Our eminent opera critic, Michael Tanner, will no doubt pen his usual perceptive review, perhaps finding fault with the structure of Verdi’s opera, or with aspects of the production. He may even — but surely not? — be less than enthusiastic about the tempi of the orchestra under the heroic Sir Antonio Pappano, or the singing of one of the major roles. But I shall just revel in the glorious music and the drama of the royal court in 16th-century Spain.

I recall a previous Spectator opera critic, Rodney Milnes, explaining that both Don Carlos and the Ring had similar themes — abuse of power, conflict and the power of love — but that Don Carlos had tunes. And what tunes! Visconti reinstated the Fontainebleau first act, which hitherto had often been omitted, with the eponymous hero’s lovely, and only, solo aria. It was in the next act, in the monastery at Yuste, where he and Rodrigo sing out for libertà for Flanders, that I had my introduction to Tito Gobbi. But I have a more vivid memory of his long duet with the great Boris Christoff (Philip II), ending with the king’s chilling warning to beware the Grand Inquisitor — ‘Ti guarda!’ — and Rodrigo on one knee before him. Before that, Carlos and Elizabeth have their painfully poignant duet, and Elizabeth bids an emotional farewell to her lady-in-waiting, summarily dismissed by the king.

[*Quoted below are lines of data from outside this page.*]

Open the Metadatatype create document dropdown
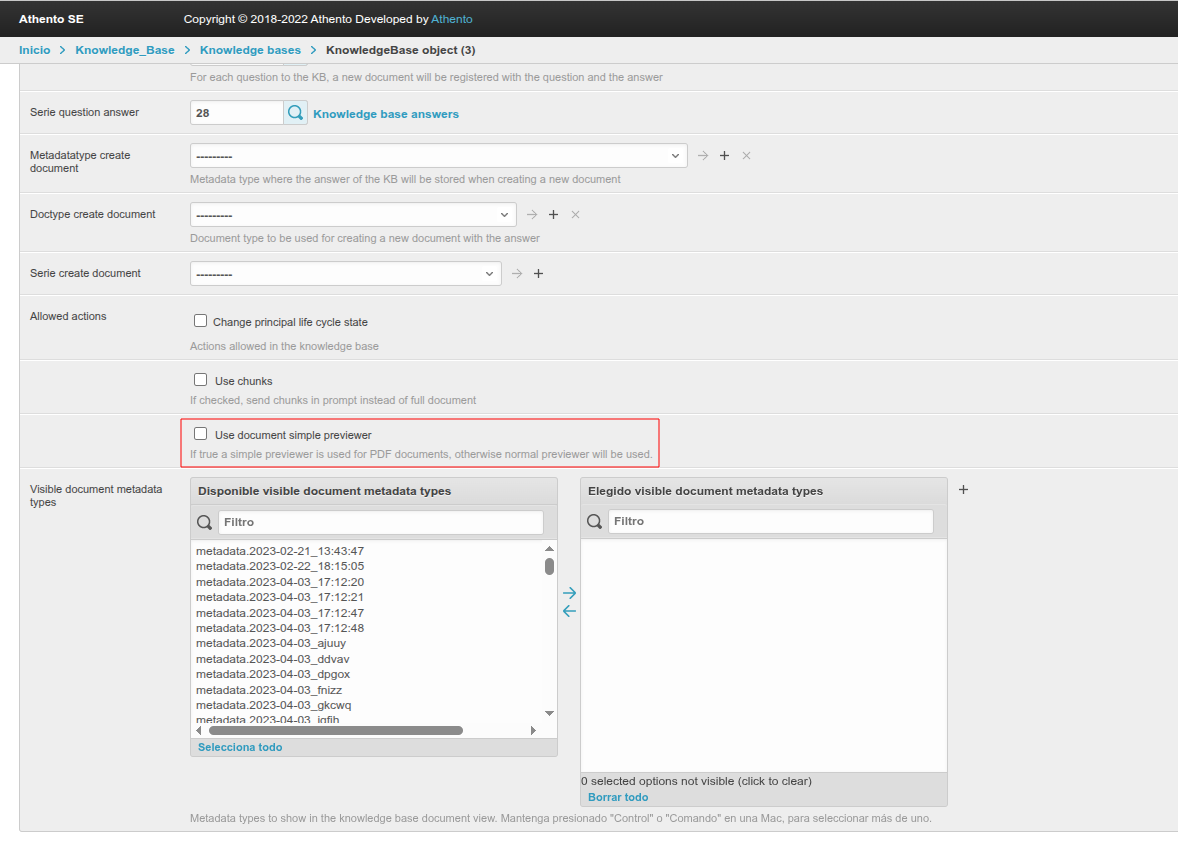Viewport: 1178px width, 846px height. click(x=438, y=156)
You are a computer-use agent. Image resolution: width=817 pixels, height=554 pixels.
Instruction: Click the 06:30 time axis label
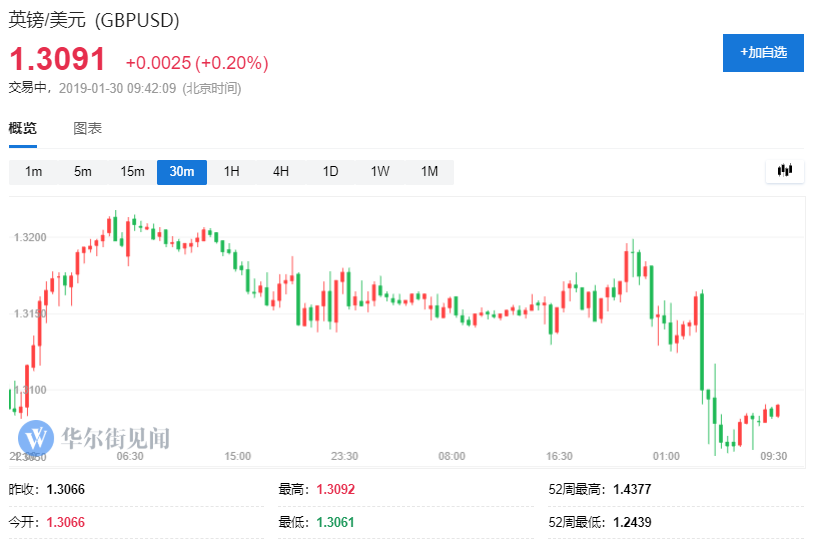coord(130,456)
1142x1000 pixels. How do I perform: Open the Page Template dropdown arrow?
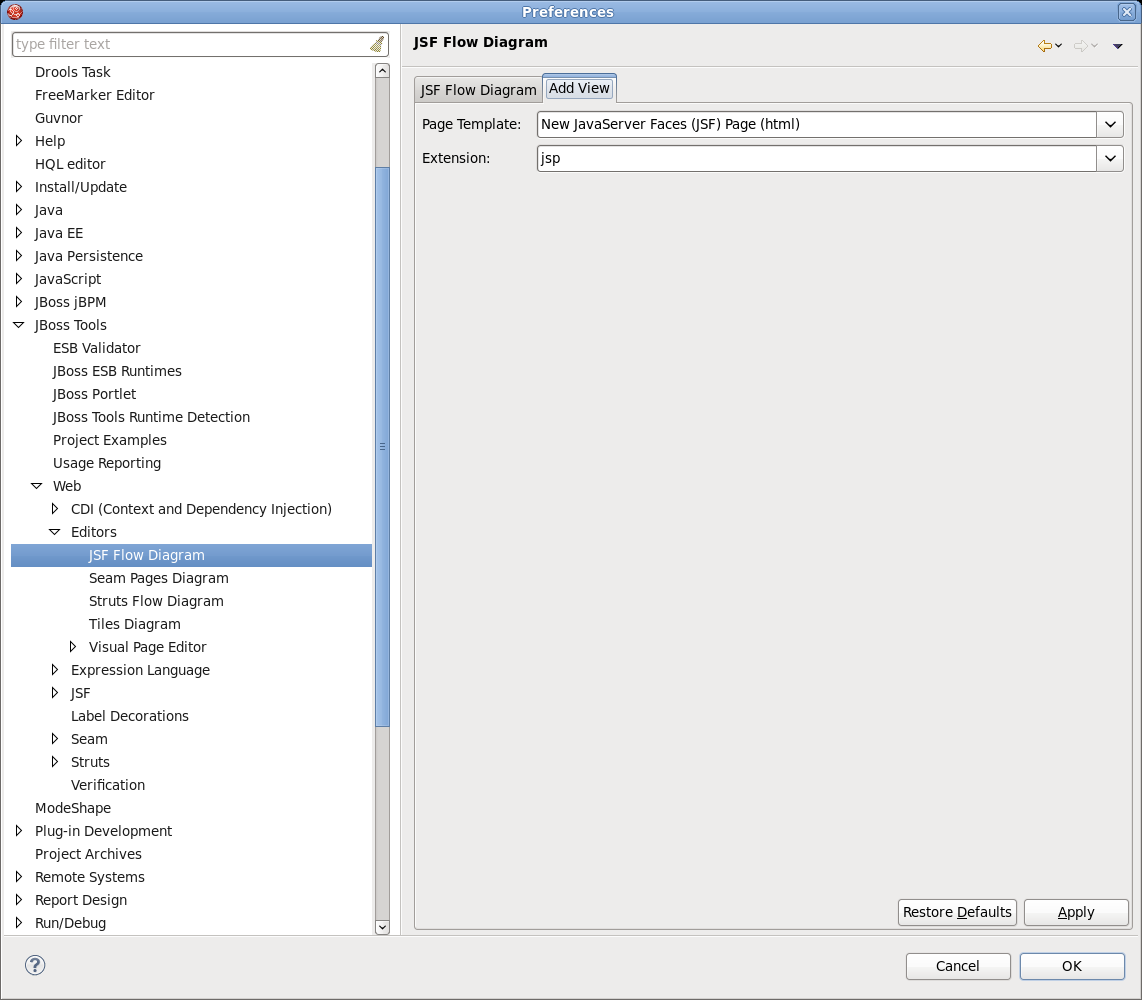pyautogui.click(x=1110, y=125)
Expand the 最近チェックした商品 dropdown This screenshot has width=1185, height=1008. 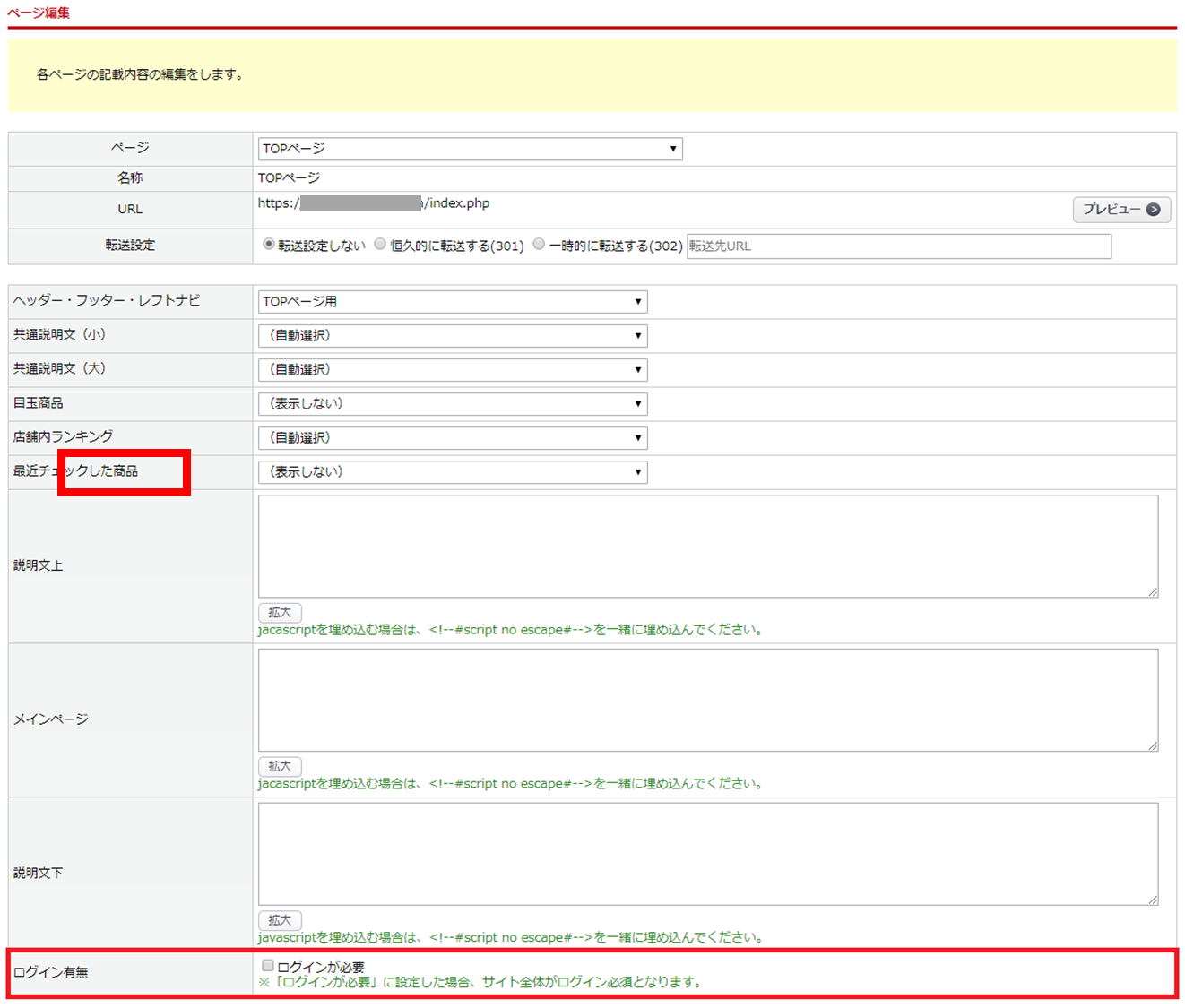coord(452,472)
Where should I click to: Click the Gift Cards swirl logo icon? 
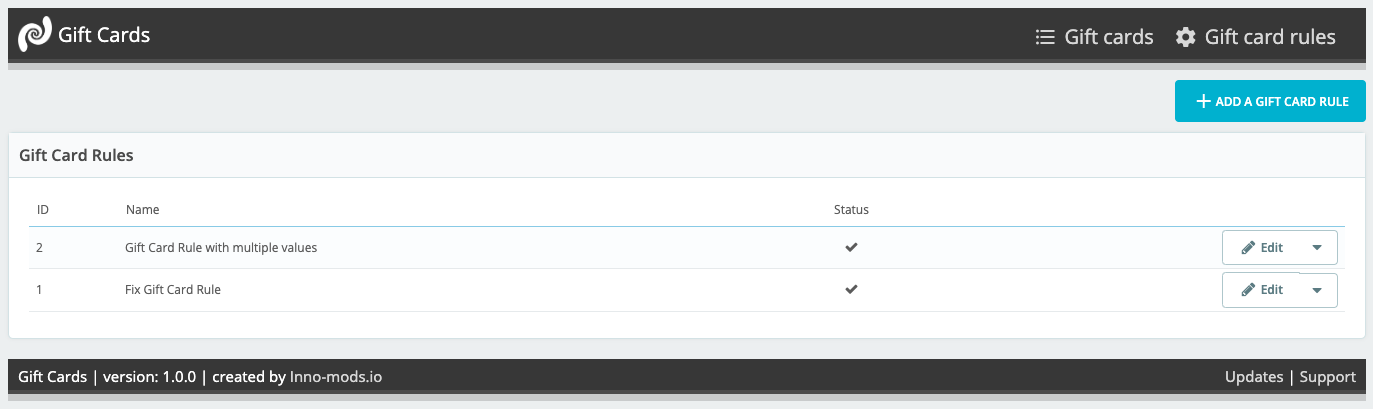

According to some professional critics, the auto-da-fé scene is unsatisfactory and out of keeping with the rest of the opera. I disagree, praying in aid the composer’s biographer Francis Toye, who calls the scene ‘an undoubted masterpiece’, and Tony Hall, the recently departed chief executive of the Royal Opera House, who has described it as one of the most powerful in his operatic experience. Apart from the impressive, and from the monks chilling, choral passages, the scene has the crucial first confrontation between the king and Carlos, and that affecting plea from the Flemish deputies, which always stays with me long after the opera has finished.

From the beginning of Act IV (in the five-act version) the tunes just don’t stop. Philip’s magnificent soliloquy in his study is followed by the finest bass duet in opera (is there another?) between the king and the blind Grand Inquisitor, in which the Church asserts its ultimate authority over the state. A typically Verdian quartet then precedes that show-stopper of an aria from Princess Eboli, ‘O don fatale’. Not all mezzos have enough voice for this aria which, at its climax, needs to be belted out as Eboli, preparing to enter a convent, exclaims that she has one more day to save Carlos. ‘Un di mi resta...Lo salverò!’ I was thrilled to hear Grace Bumbry sing this in the 1960s, and when last week I listened to her once more on a YouTube recording, my spine was tingling again.

In the next scene, the two arias in Carlos’s prison sung by Rodrigo, before and after he is shot, are certainly tuneful, though unremarkable by comparison with what follows. I think Verdi leaves the best till last, with Elizabeth’s beautiful and heartbreaking aria, leading to her farewell duet with Carlos. This was sung most memorably for me by Karita Mattila and Roberto Alagna in the 1996 Luc Bondy production, conducted by Bernard Haitink.

This month we have Ferruccio Furlanetto, the finest Verdian bass singing today; Jonas Kaufmann, who received rave notices for his Parsifal in New York; and Anja Harteros, outstanding as Desdemona at Covent Garden last year. And if that’s not enough, she and Kaufmann are singing the same roles in Munich twice at the end of July, with René Pape as Philip and Zubin Mehta conducting. Although both performances are said to be sold out, there are two other Don Carlos options this year: Toulouse next month and La Scala in October. It’s all terribly tempting.